I am now 31, and my struggle with anorexia began when I was 12 and continued all throughout my adolescence and early 20s, at which point I chose to intensify my treatment. All throughout this (really until the past couple of years) I felt that I would never fully be free of this disorder despite weight restoration because I was tormented by ED thoughts regardless of weight. A couple of years ago, I reached a major milestone when I experienced eating freely, without planning it ahead of time and without constant thoughts. I was able to begin to listen to hunger signals. Intuitive eating came about through continual work with my dietitian and therapist, and it elicited an incredible sense of freedom-an inexplicable joy. However, I still continued to rigidly follow an exercise routine, and this eased my concerns surrounding food.
I recently completed my second marathon and was successful in training and fueling in a healthy way and meeting my time goal. The marathon was an accomplishment, and I am proud of it, but the greater accomplishment for me has been the post-race experience of letting go of the need to exercise compulsively. Going into this marathon, I planned that I would stop running as much afterward and would transition to the lower impact activities of yoga and swimming. In the past, the hardest part of a race was the tapering period prior to it and the break afterward. After every race I have ever done, I always felt anxious about reducing my exercise and determining how to compensate for it through reducing calories. For the first time ever, I have enjoyed an incredible sense of freedom and peace of mind following a race. I have taken days off and have done short swims and gone to yoga without constant worries of how I can fit in more exercise and what I should eliminate from my diet. I have chosen not to go running and still have had great days. This is shocking for me. It has actually been a lot easier than I imagined to let go. However, as my therapist, dietitian, and husband remind me, it is easy because of the years of work I have put in leading up to this. It is phenomenal to live without the chatter and anxiety about exercise and food.
I feel that I am approaching full recovery, and I can truly envision saying and feeling that I am fully recovered.
For the past 20 years, I could not remember or imagine life without my eating disorder.
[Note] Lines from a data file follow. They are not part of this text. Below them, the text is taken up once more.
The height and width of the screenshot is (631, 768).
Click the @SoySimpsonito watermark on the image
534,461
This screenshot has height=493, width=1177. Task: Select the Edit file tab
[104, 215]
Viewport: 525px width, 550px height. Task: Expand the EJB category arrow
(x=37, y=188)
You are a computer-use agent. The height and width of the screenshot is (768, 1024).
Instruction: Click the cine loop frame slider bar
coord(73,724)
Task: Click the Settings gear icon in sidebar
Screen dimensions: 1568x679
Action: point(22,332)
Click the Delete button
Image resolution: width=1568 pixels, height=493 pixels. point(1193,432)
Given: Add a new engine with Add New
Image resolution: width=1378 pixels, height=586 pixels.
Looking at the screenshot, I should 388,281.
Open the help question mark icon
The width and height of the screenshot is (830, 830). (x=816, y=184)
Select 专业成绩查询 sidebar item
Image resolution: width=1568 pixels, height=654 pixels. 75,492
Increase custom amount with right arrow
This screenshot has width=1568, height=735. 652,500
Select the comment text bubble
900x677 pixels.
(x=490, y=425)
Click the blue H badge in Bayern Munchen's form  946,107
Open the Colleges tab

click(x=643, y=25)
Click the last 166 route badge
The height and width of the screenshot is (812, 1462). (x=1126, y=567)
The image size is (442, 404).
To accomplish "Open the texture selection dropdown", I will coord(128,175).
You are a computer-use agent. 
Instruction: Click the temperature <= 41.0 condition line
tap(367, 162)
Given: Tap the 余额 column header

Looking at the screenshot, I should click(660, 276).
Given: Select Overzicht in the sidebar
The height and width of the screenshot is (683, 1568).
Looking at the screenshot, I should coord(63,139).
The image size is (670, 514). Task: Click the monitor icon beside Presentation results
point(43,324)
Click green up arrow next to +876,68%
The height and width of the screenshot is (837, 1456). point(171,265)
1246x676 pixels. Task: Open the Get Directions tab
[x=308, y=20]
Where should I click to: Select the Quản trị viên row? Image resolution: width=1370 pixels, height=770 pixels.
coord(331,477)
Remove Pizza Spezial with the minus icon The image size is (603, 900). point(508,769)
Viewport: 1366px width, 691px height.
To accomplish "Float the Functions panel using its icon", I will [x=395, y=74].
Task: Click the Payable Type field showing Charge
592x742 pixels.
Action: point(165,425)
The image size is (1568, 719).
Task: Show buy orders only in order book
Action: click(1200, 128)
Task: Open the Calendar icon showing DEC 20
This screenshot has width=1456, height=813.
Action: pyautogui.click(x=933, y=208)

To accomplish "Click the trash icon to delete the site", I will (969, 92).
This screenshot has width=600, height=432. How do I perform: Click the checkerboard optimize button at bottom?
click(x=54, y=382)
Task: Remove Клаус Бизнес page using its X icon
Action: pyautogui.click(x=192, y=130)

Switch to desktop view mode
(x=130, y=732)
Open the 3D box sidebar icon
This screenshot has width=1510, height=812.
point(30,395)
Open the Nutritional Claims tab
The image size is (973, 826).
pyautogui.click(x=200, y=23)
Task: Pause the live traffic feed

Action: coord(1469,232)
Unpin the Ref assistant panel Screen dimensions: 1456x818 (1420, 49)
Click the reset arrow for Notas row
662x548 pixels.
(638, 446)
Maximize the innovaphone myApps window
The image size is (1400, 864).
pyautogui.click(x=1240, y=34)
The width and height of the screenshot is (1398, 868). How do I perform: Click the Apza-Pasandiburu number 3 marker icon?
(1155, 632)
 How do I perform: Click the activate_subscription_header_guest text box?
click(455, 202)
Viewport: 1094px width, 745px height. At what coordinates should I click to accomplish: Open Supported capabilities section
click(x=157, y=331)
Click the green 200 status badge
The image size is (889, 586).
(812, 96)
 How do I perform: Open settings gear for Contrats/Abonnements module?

It felt so ingrained that it seemed it would always be there on my shoulder interjecting, albeit less frequently and more quietly as I went through recovery. Now I am experiencing a sense of inner peace that I never believed achievable. I write this to say that it is possible to recover regardless of how long or how intense the struggle has been. Recovery is excruciating at times and is long and up and down, but gradually the eating disorder fades in different areas of your life, and you experience bursts of freedom. You reach a sense of liberation that feels unimaginable, and then inexplicably you reach an even greater level of freedom. It gets better and better. What seemed impossible becomes your reality, and it is worth the fight.
Recovery is beautiful. It is spontaneity, freedom, joy, and love for yourself and others. It is presence and happiness. It is living your life to the fullest free of the mental chains that held you down. You feel truly alive.
ABOUT THE AUTHOR: ERICA JOHNSTONE
My name is Erica Johnstone, and I live in Folsom, CA with my wonderful husband Tyler and our dog Oso. I have been in recovery from anorexia for over a decade. My own struggles propelled me to enter the field of psychotherapy. I graduated last Spring with a Masters in Counseling and am now an associate MFT working towards licensure. I work at a local high school providing individual and group therapy to students, and I love it. I hope to eventually work in private practice and specialize in eating disorders.